**EXERCISE DETAILS:** Whenever the string "label" turns up in a line of the data below, copy that line.
====== STUDY MATERIAL
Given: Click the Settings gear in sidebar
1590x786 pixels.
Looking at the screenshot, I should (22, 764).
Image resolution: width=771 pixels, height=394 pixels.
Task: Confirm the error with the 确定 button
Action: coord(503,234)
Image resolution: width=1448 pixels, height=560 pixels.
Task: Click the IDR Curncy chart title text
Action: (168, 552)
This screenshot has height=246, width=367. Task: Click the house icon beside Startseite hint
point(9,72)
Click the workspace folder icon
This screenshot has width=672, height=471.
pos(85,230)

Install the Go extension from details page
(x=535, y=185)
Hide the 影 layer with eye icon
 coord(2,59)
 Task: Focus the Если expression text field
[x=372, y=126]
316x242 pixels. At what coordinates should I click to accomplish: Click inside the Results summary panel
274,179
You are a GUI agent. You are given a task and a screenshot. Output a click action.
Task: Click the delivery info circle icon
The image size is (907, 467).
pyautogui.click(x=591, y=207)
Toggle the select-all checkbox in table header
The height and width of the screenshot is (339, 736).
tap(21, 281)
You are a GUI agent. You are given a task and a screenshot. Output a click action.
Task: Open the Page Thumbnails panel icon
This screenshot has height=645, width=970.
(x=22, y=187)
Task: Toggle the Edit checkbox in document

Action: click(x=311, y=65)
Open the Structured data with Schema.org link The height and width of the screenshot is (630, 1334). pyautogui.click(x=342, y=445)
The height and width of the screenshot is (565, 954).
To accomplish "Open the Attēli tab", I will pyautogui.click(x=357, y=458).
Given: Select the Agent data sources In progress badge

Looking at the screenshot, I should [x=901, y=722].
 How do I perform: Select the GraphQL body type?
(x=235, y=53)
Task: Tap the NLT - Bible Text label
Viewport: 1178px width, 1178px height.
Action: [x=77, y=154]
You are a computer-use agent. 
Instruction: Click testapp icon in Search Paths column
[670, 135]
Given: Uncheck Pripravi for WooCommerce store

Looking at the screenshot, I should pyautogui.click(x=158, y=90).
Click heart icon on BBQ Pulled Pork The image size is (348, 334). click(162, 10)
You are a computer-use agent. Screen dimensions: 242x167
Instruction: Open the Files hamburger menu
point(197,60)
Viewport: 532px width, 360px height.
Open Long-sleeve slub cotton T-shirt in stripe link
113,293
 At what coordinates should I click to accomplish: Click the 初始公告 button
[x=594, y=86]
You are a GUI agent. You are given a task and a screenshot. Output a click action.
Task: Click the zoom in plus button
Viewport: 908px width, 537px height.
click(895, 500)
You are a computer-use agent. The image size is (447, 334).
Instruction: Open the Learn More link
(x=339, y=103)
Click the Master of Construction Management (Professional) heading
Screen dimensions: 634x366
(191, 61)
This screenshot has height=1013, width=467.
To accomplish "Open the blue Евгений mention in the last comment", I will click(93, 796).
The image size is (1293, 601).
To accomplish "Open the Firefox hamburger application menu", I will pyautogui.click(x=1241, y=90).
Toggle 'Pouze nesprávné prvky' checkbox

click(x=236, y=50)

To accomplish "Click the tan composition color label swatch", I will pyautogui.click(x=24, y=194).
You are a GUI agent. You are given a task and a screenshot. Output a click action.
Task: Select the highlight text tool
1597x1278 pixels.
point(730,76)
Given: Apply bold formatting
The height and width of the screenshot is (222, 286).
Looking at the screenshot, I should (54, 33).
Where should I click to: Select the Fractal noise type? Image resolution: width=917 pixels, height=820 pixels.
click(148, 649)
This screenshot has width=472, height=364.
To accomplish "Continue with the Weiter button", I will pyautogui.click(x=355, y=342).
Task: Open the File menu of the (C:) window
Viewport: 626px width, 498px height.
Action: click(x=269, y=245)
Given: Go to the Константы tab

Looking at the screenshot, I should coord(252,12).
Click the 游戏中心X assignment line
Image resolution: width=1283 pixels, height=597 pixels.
============
**EXERCISE RESULT:**
Task: Tap the NLT - Bible Text label
To accomplish "Click the tan composition color label swatch", I will pyautogui.click(x=24, y=194).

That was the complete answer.